• [Text segment]

This is the first of what I hope will be a series of blogs that comes from my reading of Pierre Bourdieu. Others will deal more explicitly with some of his key themes. In this first blog, however, I want to address what he offers as a kind of throw away remark. A remark that I think is of fundamental importance in our social media saturated world. Bourdieu suggests that whoever controls common sense controls the way society talks about itself and about the world around it.

Common sense is not something that I have ever really reflected on. There is a series of arguments in the anthropology of religion that I would refer to under the heading of ‘religion as common sense’. Clifford Geertz is the figure I have most regularly associated with this view in my undergraduate lectures. It is Geertz’s suggestion that religion is simply a mode of thought, the basic, unspoken and unquestioned way of thinking within a specific society, and hence ‘common sense’ for that society, that is the basic principle behind this view.
My partner also regularly tells me that something or other that I have failed to do correctly, whatever it might be, is ‘common sense’. The fact that he and I disagree on how to do the task in hand or, more frequently, that my dyslexia means that I simply cannot remember how to do it, shows that it probably is not as ‘common’ in terms of sense as he assumes.
However, I have never really thought about common sense as something that is constructed or controlled. It takes very little thought, however, to recognise that this is the case. It is very rare that we see ‘common sense’ change in real time. Looking back on my lifetime, however, I can see many obvious changes (even if we ignore the impact of technology on what is ‘common’ sense).
In the 1970s and 80s it was ‘common sense’ that gay men were sexually interested in boys and latent paedophiles. Everybody thought that they knew that to be true, very few people seriously questioned it, and Section 28 was based on that principle. It took considerable effort, and ten, twenty, perhaps even thirty years to change this ‘common sense’ position. Today it is ‘common sense’ that gay people will want to settle down, get married and have kids – something that I still find rather problematic.
In recent years, however, I have seen common sense change much more rapidly, either because of sustained argument or, more frequently, due to a draconian insistence that it is the case, even when every argument argues against it. Trump is a master of stating things so loudly and so insistently that a surprising number of others come to believe that he is ‘simply stating common sense’ – what we all agree and know to be ‘true’(??).

• [Listed records]
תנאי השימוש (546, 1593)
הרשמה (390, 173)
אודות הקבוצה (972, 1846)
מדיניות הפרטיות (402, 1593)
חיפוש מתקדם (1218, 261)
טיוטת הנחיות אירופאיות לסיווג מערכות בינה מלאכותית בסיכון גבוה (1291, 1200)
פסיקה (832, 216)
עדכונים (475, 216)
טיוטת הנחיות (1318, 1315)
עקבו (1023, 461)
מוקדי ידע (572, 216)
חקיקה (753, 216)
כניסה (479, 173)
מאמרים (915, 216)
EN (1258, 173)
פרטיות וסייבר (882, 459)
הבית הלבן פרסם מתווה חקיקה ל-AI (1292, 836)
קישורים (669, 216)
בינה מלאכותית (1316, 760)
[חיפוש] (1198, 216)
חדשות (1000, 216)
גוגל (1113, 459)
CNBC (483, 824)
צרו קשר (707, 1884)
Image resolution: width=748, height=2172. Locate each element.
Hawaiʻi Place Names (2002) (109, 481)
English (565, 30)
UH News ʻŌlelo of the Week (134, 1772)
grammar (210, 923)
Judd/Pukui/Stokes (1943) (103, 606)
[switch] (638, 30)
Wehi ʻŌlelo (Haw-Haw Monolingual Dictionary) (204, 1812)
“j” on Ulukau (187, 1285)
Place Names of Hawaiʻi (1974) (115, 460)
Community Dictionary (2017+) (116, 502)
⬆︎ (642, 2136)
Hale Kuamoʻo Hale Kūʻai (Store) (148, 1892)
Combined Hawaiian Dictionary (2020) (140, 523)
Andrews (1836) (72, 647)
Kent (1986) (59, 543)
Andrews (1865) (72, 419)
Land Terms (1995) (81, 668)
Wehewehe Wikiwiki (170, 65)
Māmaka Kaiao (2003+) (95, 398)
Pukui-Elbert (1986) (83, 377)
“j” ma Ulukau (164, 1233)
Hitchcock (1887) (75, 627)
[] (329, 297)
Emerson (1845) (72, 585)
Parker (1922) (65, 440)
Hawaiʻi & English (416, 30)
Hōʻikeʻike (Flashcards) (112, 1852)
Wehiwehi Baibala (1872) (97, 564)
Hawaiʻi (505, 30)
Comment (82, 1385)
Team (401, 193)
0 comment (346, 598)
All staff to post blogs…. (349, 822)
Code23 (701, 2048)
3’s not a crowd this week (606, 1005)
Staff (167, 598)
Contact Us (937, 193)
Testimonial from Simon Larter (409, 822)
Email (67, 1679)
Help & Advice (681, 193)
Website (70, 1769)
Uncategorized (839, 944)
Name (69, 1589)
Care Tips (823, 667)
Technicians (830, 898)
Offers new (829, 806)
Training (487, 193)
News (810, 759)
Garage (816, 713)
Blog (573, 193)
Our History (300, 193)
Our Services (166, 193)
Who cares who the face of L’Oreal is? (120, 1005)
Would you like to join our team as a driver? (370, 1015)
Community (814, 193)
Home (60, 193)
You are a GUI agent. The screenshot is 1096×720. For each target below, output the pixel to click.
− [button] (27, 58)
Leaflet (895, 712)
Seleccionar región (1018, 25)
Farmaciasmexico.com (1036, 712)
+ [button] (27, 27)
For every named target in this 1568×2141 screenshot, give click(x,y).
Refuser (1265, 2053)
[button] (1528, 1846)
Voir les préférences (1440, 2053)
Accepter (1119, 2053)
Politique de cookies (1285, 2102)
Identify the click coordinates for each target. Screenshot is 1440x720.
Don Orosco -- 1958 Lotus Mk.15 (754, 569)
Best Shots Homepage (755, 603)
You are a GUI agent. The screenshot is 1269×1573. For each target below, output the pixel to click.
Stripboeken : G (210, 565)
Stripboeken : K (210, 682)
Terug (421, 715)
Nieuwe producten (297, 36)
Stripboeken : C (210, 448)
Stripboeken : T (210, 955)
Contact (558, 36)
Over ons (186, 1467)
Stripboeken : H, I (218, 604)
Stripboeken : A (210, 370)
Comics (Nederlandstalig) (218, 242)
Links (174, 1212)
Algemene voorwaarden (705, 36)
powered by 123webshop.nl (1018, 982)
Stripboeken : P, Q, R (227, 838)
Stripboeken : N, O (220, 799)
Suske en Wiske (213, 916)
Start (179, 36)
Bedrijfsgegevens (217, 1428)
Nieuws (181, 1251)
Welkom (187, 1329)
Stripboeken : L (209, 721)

• [Study questions]
[1] In the blog post on common sense, which figure does the author say they have most regularly associated with the view of religion as common sense in undergraduate lectures?
[2] State whether each of the following statements agrees with the blog post on common sense, answering yes or no and quoting the deciding words. (a) The author has often reflected on common sense. (b) Section 28 was based on the "common sense" view of gay men held in the 1970s and 80s. (c) It is common to see common sense change in real time.

• [Results in order]
[1] Clifford Geertz.

[2]
(a) No: "Common sense is not something that I have ever really reflected on."
(b) Yes: "Section 28 was based on that principle."
(c) No: "It is very rare that we see ‘common sense’ change in real time."